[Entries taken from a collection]
····················

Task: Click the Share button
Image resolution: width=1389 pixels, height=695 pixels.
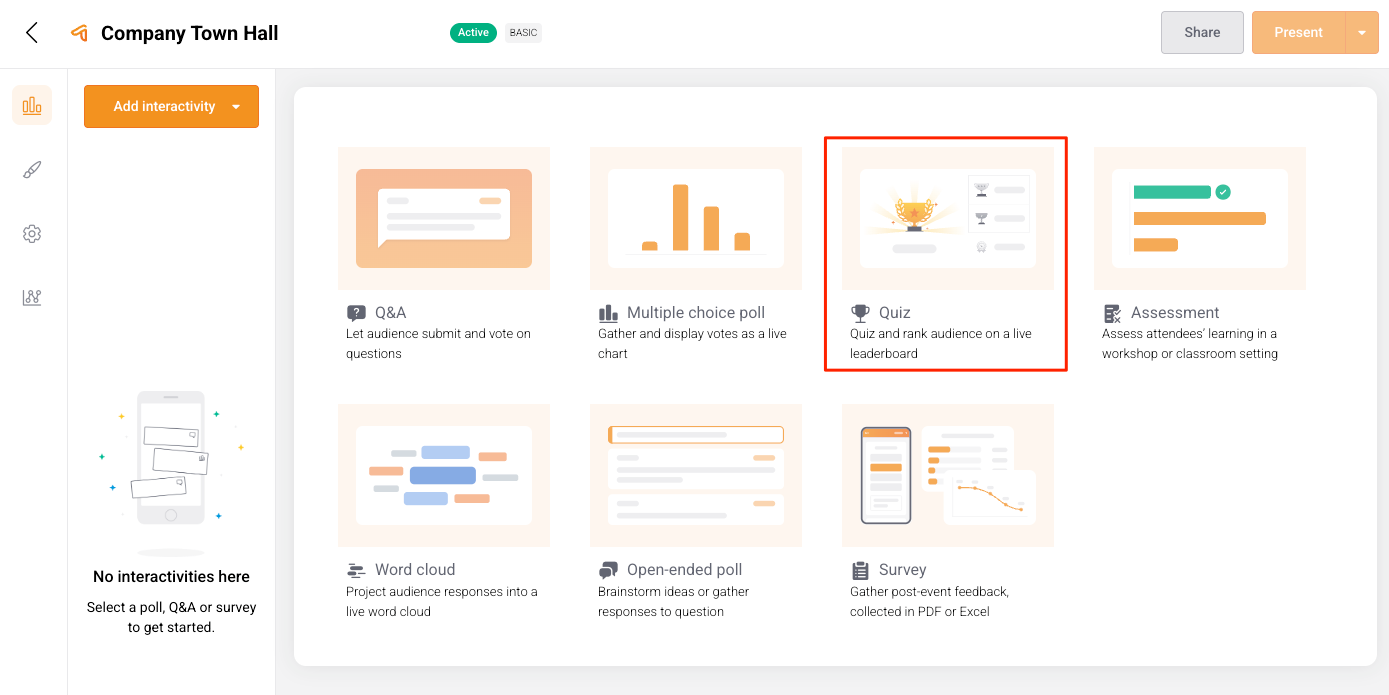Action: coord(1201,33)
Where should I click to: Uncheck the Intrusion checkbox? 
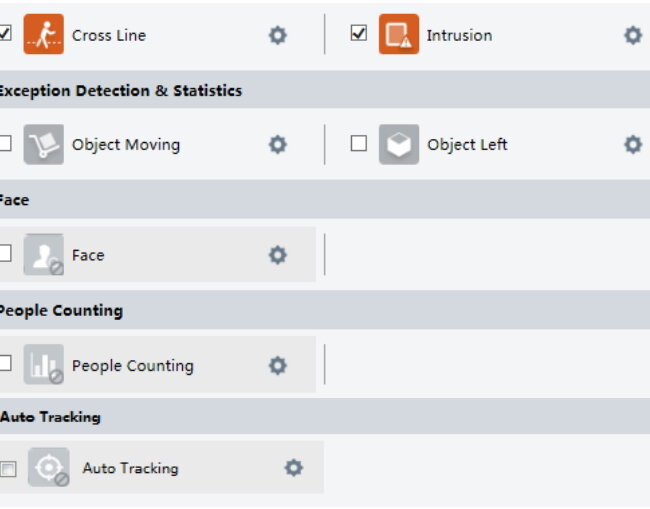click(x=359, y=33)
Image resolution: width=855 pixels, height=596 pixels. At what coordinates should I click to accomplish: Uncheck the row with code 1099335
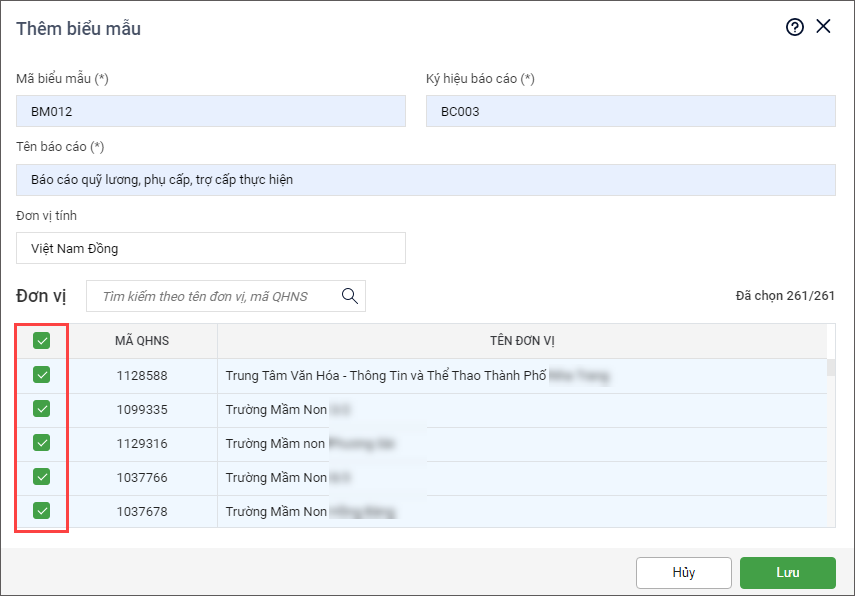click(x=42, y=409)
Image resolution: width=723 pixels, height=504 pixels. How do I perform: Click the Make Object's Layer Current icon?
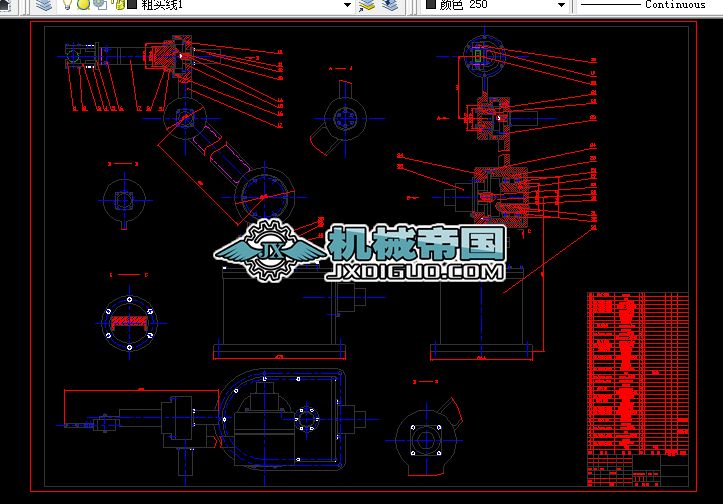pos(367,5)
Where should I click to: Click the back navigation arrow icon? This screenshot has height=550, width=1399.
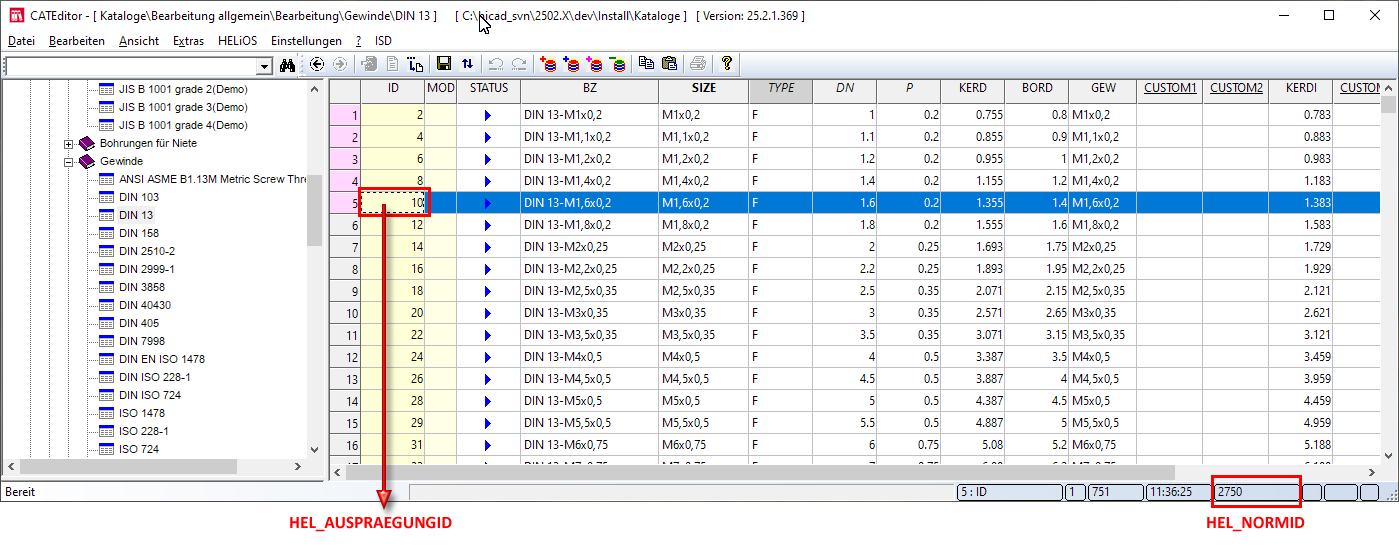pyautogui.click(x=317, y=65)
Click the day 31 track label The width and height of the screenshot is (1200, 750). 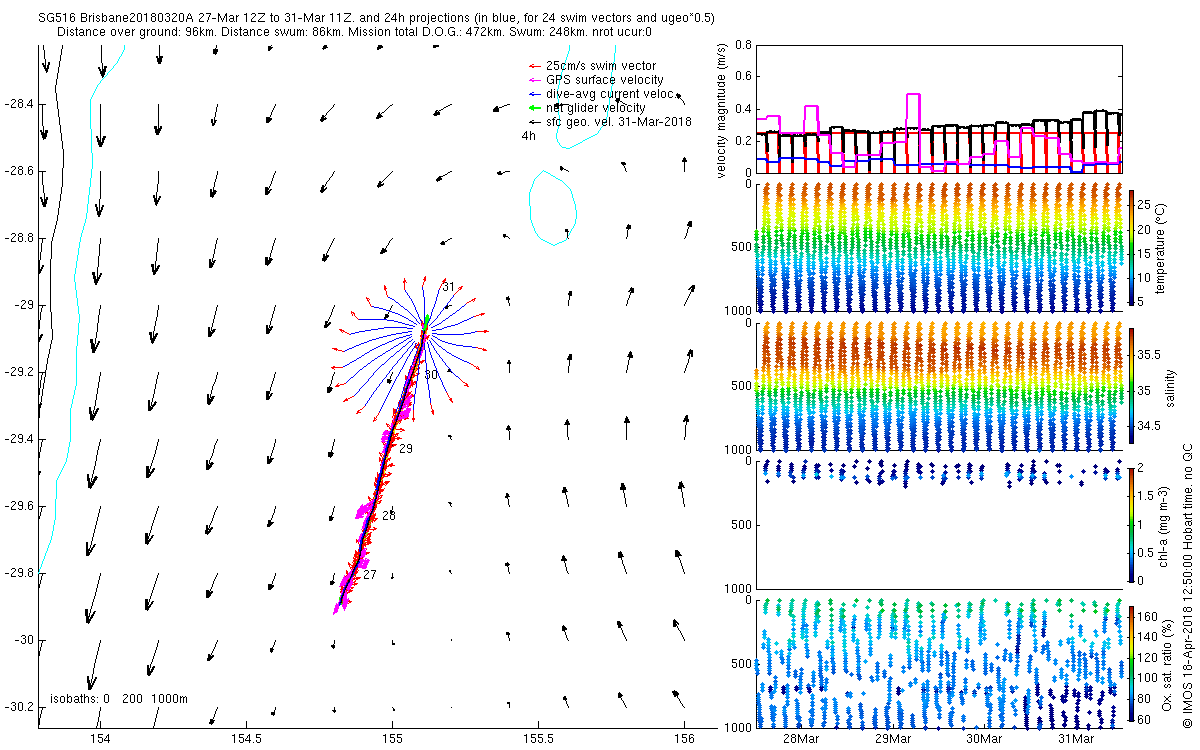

····················

Work instructions
Word for word, restate the lines from the one containing "Where should I click to: Uncheck" through the end of the entries. Do not include pictures.

Solution for this task
Where should I click to: Uncheck the Intrusion checkbox? 
click(x=359, y=33)
Image resolution: width=855 pixels, height=596 pixels. At what coordinates should I click to accomplish: Uncheck the row with code 1099335
click(x=42, y=409)
Image resolution: width=723 pixels, height=504 pixels. How do I perform: Click the Make Object's Layer Current icon?
pos(367,5)
Where should I click to: Click the back navigation arrow icon? This screenshot has height=550, width=1399.
pyautogui.click(x=317, y=65)
Click the day 31 track label The width and height of the screenshot is (1200, 750). 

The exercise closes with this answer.